His eyes clouded. It looked as if he had stopped trying to remember. He fiddled with his fountain pen and looked down at the book on the table. I kept talking. I described everything I could remember. I told him about the things he had taught me. I showed him my brightly shone shoes. He smiled and nodded. I told him how I had eaten porridge and he had drunk brandy and the smile widened into a grin that made his rice-paper skin crinkle like an old paper bag. I became excited. With every memory I produced a nod. My teeth were aching again but I did not let that stop me. I described his horse. He agreed it was black. He had been fond of that horse, he said, and began to tell me about it, how he had haggled over its purchase. I was too impatient for politeness, I interrupted his triumph to tell him about the morning he had taken me, with this very horse between the shafts, to make a camp. I told him about the place. I described the rocks, the thistles, how he had oiled his hair flat on his head.

He interrupted me for another leak. I listened to his penis dribble while I studied the Chinese-Australian Friends’ Assocation. There had been a national conference in Brisbane in 1931.

“Yes,” Goon Tse Ying said. He pulled up his trousers as he sat down. “Yes, yes. I remember. I was a young man then, full of life, and with no family. Now I have great-grandchildren and I am writing down everything for them. All my secrets,” he smiled. “In this book. I must write them in both Chinese and English. The young ones don’t understand Chinese—they’re real little Aussies.”

“You taught me to disappear.”

He smiled, but I know that Chinese smile. It means nothing. I repeated myself.

“No,” he said. “Oh no. I’m not a magic man. Disappear? Is that what you mean? No, no, I taught you to clean your shoes.”

“To vanish,” I insisted.

“Oh no.”

“Don’t you remember? You said, ‘I am teaching you this because I love you, but also because I hate you.’ You did not like the English or the Australians.”

“My children are Australians.”

“You were at Lambing Flat. Your uncle Han,” I said, “was run over by a cart. His broken bones poked out through his leg.”

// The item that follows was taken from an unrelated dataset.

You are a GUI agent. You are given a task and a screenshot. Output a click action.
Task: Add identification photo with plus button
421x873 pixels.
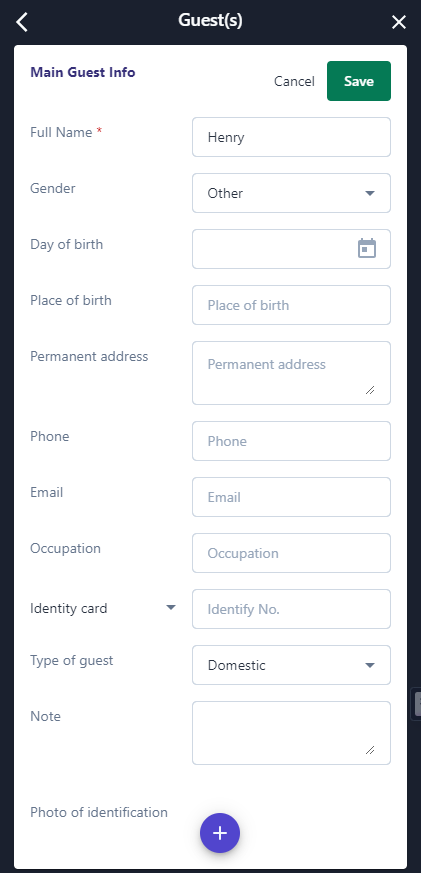coord(220,833)
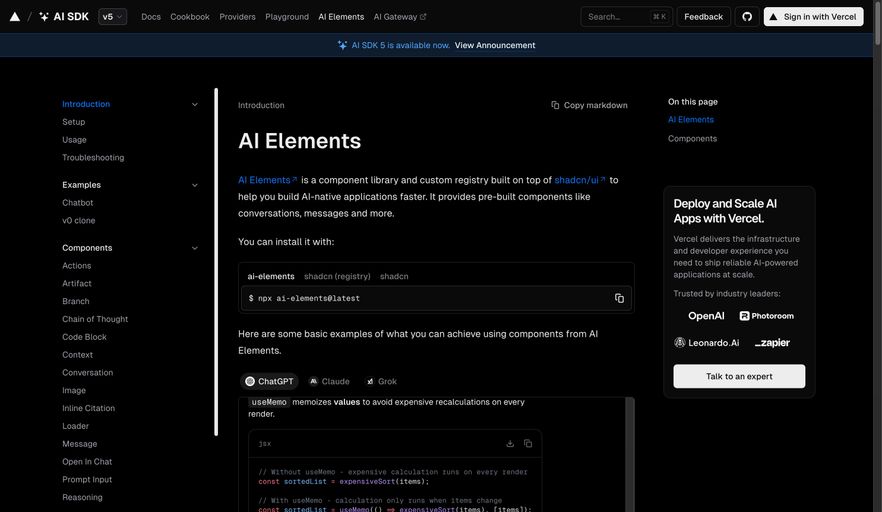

“Oh,” Goon smiled. “I remember you. Hao Han Bu Chi Yan Tian Kui, we called you: ‘Small Bottle, Strong Smell’. You made up stories, all the time. You told me your father was dead and then you made Mae Wong cry when you said your father had beaten you and gone to Adelaide. To Hing you told another story, I forget it. Perhaps you have some barley sugar? Yes, yes, I remember you. Hing said you were a sorcerer. Mrs Wong was frightened of you. You made her frightened with a story about a snake. She could not have you in the house any more and I had to have you go to my cousin who did not want you either. Yes, yes. It all comes back. It’s astonishing—you think a memory is all gone, and then there it is, clear as day. Yes, my Little Englishman. Small Bottle, Big Smell. Did you become a sorcerer after all?”

“I disappeared. You taught me. That’s why Mrs Wong got ill.”

He smiled and shook his head. “And my children tell me that there are no sorcerers in Australia, that we are all too modern for such superstitions.”

We were interrupted by the girl who had shown me up. She brought us a pot of tea and two stout chipped mugs. Her grandfather introduced her as Heather. The girl giggled and ran down the stairs.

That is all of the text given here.